Whenever a line in the entries below contains "size", copy that line.

Data supplied:
# # # #

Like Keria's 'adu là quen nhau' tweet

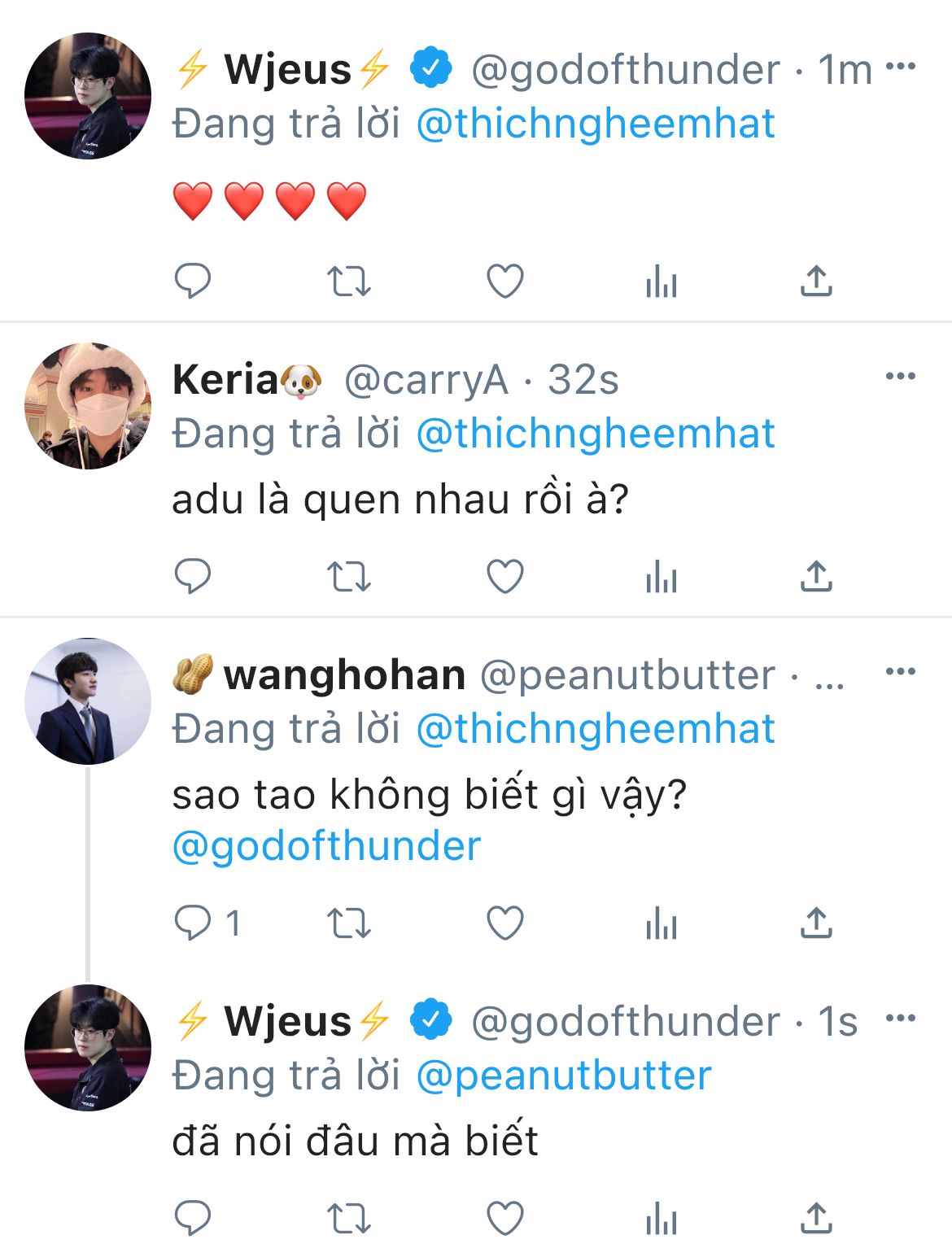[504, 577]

# # # #

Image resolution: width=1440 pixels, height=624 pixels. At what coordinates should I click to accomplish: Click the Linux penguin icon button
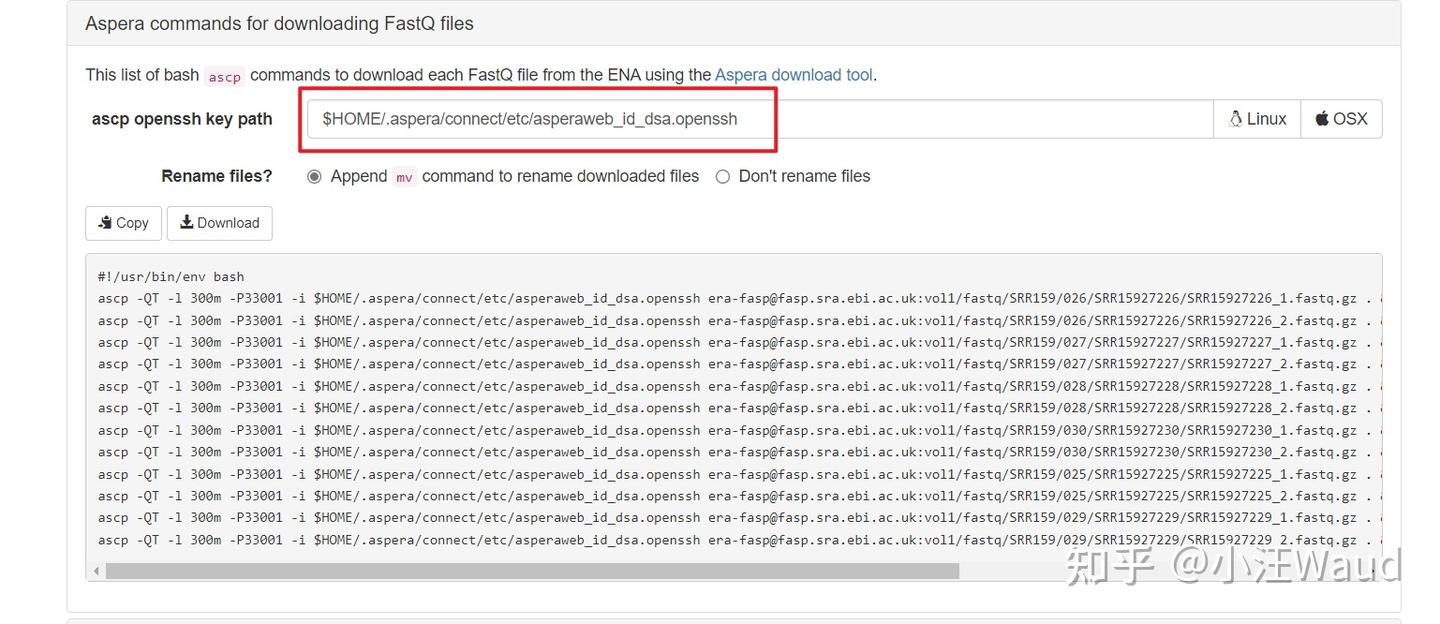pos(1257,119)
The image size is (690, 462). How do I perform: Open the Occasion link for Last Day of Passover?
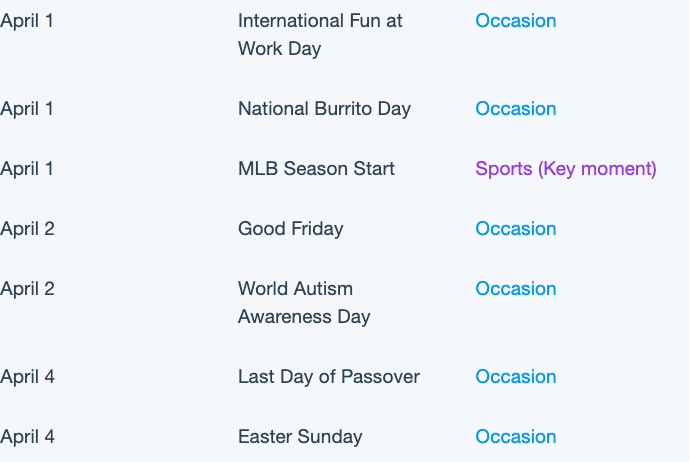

# # # #

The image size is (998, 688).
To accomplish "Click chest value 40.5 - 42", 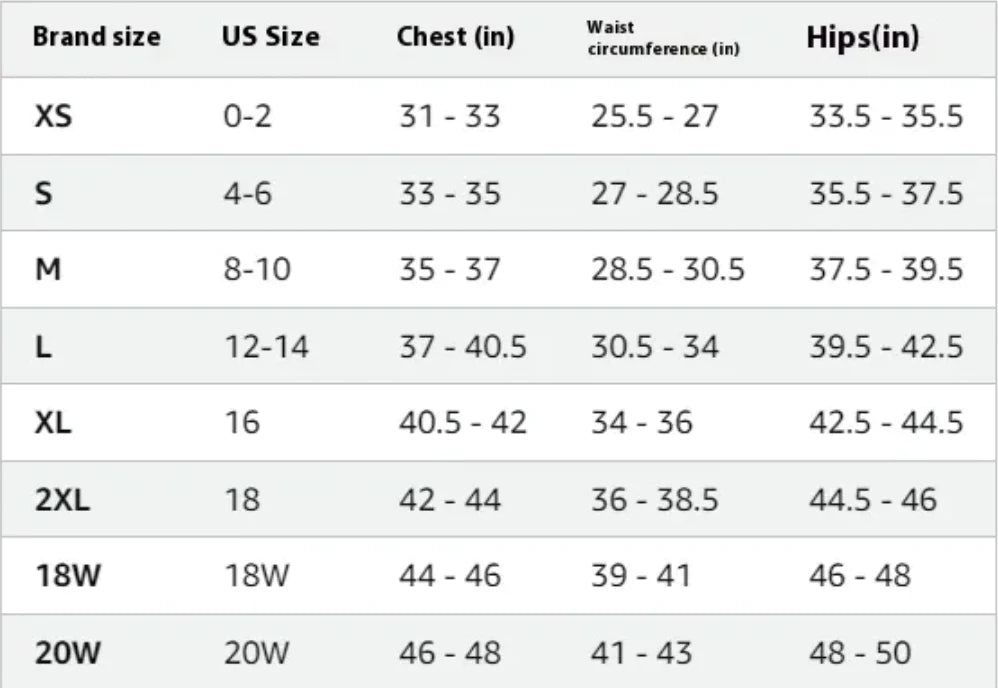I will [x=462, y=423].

# # # #

Exercise result:
The image size is (690, 462). How do I perform: Open the Occasion link for Last Day of Passover?
The image size is (998, 688).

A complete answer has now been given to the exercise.